Stored data
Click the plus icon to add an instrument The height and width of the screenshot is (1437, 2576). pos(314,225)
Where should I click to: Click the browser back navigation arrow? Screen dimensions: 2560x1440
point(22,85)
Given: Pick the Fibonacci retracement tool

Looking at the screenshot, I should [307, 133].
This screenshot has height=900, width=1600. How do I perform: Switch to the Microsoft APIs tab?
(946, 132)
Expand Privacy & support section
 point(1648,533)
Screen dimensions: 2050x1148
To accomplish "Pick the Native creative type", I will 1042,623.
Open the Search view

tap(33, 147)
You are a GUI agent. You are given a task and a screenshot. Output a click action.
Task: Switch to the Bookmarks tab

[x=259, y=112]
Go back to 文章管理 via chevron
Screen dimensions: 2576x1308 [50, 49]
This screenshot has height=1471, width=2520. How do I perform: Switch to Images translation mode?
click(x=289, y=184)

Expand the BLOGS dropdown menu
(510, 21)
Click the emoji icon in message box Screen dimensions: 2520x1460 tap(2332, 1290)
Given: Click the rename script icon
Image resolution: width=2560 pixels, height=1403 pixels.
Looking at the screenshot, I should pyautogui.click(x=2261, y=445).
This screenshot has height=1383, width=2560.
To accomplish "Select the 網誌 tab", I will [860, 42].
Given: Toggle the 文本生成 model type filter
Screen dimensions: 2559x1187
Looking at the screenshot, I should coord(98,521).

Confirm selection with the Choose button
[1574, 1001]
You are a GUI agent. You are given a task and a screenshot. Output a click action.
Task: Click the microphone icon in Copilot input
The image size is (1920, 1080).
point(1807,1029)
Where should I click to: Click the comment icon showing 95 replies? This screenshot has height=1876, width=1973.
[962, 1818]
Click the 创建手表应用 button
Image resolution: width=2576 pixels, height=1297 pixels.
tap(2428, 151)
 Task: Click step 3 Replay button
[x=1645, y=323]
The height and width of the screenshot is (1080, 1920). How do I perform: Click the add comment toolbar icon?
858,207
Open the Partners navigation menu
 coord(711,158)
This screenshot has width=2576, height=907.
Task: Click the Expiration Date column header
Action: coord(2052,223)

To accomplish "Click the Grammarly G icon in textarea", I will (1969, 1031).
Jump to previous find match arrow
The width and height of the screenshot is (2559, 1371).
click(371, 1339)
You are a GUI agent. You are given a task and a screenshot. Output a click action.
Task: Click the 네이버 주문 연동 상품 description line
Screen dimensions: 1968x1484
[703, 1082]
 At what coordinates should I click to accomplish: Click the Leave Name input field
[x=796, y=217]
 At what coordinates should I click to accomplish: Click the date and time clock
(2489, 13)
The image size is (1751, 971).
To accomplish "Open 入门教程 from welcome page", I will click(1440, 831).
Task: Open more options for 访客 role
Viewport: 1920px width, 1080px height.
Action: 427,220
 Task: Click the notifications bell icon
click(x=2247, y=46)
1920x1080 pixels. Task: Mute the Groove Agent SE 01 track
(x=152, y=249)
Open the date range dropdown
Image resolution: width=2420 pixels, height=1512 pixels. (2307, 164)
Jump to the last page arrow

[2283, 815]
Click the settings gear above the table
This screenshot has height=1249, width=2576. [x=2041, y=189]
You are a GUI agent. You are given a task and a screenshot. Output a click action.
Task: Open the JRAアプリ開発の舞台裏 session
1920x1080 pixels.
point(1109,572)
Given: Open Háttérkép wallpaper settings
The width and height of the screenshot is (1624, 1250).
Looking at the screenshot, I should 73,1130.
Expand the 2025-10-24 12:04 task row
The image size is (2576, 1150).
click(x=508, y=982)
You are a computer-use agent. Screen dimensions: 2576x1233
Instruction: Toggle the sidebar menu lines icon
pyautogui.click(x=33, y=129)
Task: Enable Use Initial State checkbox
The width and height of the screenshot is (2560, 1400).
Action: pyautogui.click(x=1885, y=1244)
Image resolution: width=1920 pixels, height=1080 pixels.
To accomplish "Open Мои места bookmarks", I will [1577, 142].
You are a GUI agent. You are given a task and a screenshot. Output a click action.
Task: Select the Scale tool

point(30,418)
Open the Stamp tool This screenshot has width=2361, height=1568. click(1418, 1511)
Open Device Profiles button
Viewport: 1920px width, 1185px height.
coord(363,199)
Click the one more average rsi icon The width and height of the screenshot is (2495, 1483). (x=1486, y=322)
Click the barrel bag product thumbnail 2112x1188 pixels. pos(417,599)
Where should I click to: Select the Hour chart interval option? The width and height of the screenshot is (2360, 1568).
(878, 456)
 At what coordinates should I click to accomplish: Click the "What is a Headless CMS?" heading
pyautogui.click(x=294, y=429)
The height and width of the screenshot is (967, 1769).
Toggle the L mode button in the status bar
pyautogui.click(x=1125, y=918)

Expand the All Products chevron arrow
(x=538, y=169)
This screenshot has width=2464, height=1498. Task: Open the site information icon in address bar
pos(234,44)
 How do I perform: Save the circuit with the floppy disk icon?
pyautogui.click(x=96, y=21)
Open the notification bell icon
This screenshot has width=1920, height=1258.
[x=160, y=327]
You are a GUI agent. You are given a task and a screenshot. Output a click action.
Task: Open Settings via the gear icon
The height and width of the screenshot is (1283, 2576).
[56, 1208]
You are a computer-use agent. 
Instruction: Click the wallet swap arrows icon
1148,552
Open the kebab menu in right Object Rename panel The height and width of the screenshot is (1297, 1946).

About this task =>
Keeping every line exactly as it is, retype the entries shown above.

Response to the task =>
Click the plus icon to add an instrument The height and width of the screenshot is (1437, 2576). pos(314,225)
Where should I click to: Click the browser back navigation arrow? Screen dimensions: 2560x1440
point(22,85)
Given: Pick the Fibonacci retracement tool

Looking at the screenshot, I should [307, 133].
This screenshot has height=900, width=1600. How do I perform: Switch to the Microsoft APIs tab?
(946, 132)
Expand Privacy & support section
 point(1648,533)
Screen dimensions: 2050x1148
To accomplish "Pick the Native creative type", I will 1042,623.
Open the Search view

tap(33, 147)
You are a GUI agent. You are given a task and a screenshot. Output a click action.
Task: Switch to the Bookmarks tab

[x=259, y=112]
Go back to 文章管理 via chevron
Screen dimensions: 2576x1308 [50, 49]
This screenshot has height=1471, width=2520. How do I perform: Switch to Images translation mode?
click(x=289, y=184)

Expand the BLOGS dropdown menu
(510, 21)
Click the emoji icon in message box Screen dimensions: 2520x1460 tap(2332, 1290)
Given: Click the rename script icon
Image resolution: width=2560 pixels, height=1403 pixels.
Looking at the screenshot, I should pyautogui.click(x=2261, y=445).
This screenshot has height=1383, width=2560.
To accomplish "Select the 網誌 tab", I will [860, 42].
Given: Toggle the 文本生成 model type filter
Screen dimensions: 2559x1187
Looking at the screenshot, I should coord(98,521).

Confirm selection with the Choose button
[1574, 1001]
You are a GUI agent. You are given a task and a screenshot. Output a click action.
Task: Click the microphone icon in Copilot input
The image size is (1920, 1080).
point(1807,1029)
Where should I click to: Click the comment icon showing 95 replies? This screenshot has height=1876, width=1973.
[962, 1818]
Click the 创建手表应用 button
Image resolution: width=2576 pixels, height=1297 pixels.
tap(2428, 151)
 Task: Click step 3 Replay button
[x=1645, y=323]
The height and width of the screenshot is (1080, 1920). How do I perform: Click the add comment toolbar icon?
858,207
Open the Partners navigation menu
 coord(711,158)
This screenshot has width=2576, height=907.
Task: Click the Expiration Date column header
Action: coord(2052,223)

To accomplish "Click the Grammarly G icon in textarea", I will (1969, 1031).
Jump to previous find match arrow
The width and height of the screenshot is (2559, 1371).
click(371, 1339)
You are a GUI agent. You are given a task and a screenshot. Output a click action.
Task: Click the 네이버 주문 연동 상품 description line
Screen dimensions: 1968x1484
[703, 1082]
 At what coordinates should I click to accomplish: Click the Leave Name input field
[x=796, y=217]
 At what coordinates should I click to accomplish: Click the date and time clock
(2489, 13)
The image size is (1751, 971).
To accomplish "Open 入门教程 from welcome page", I will click(1440, 831).
Task: Open more options for 访客 role
Viewport: 1920px width, 1080px height.
Action: 427,220
 Task: Click the notifications bell icon
click(x=2247, y=46)
1920x1080 pixels. Task: Mute the Groove Agent SE 01 track
(x=152, y=249)
Open the date range dropdown
Image resolution: width=2420 pixels, height=1512 pixels. (2307, 164)
Jump to the last page arrow

[2283, 815]
Click the settings gear above the table
This screenshot has height=1249, width=2576. [x=2041, y=189]
You are a GUI agent. You are given a task and a screenshot. Output a click action.
Task: Open the JRAアプリ開発の舞台裏 session
1920x1080 pixels.
point(1109,572)
Given: Open Háttérkép wallpaper settings
The width and height of the screenshot is (1624, 1250).
Looking at the screenshot, I should 73,1130.
Expand the 2025-10-24 12:04 task row
The image size is (2576, 1150).
click(x=508, y=982)
You are a computer-use agent. Screen dimensions: 2576x1233
Instruction: Toggle the sidebar menu lines icon
pyautogui.click(x=33, y=129)
Task: Enable Use Initial State checkbox
The width and height of the screenshot is (2560, 1400).
Action: pyautogui.click(x=1885, y=1244)
Image resolution: width=1920 pixels, height=1080 pixels.
To accomplish "Open Мои места bookmarks", I will [1577, 142].
You are a GUI agent. You are given a task and a screenshot. Output a click action.
Task: Select the Scale tool

point(30,418)
Open the Stamp tool This screenshot has width=2361, height=1568. click(1418, 1511)
Open Device Profiles button
Viewport: 1920px width, 1185px height.
coord(363,199)
Click the one more average rsi icon The width and height of the screenshot is (2495, 1483). (x=1486, y=322)
Click the barrel bag product thumbnail 2112x1188 pixels. pos(417,599)
Where should I click to: Select the Hour chart interval option? The width and height of the screenshot is (2360, 1568).
(878, 456)
 At what coordinates should I click to accomplish: Click the "What is a Headless CMS?" heading
pyautogui.click(x=294, y=429)
The height and width of the screenshot is (967, 1769).
Toggle the L mode button in the status bar
pyautogui.click(x=1125, y=918)

Expand the All Products chevron arrow
(x=538, y=169)
This screenshot has width=2464, height=1498. Task: Open the site information icon in address bar
pos(234,44)
 How do I perform: Save the circuit with the floppy disk icon?
pyautogui.click(x=96, y=21)
Open the notification bell icon
This screenshot has width=1920, height=1258.
[x=160, y=327]
You are a GUI agent. You are given a task and a screenshot. Output a click action.
Task: Open Settings via the gear icon
The height and width of the screenshot is (1283, 2576).
[56, 1208]
You are a computer-use agent. 
Instruction: Click the wallet swap arrows icon
1148,552
Open the kebab menu in right Object Rename panel The height and width of the screenshot is (1297, 1946).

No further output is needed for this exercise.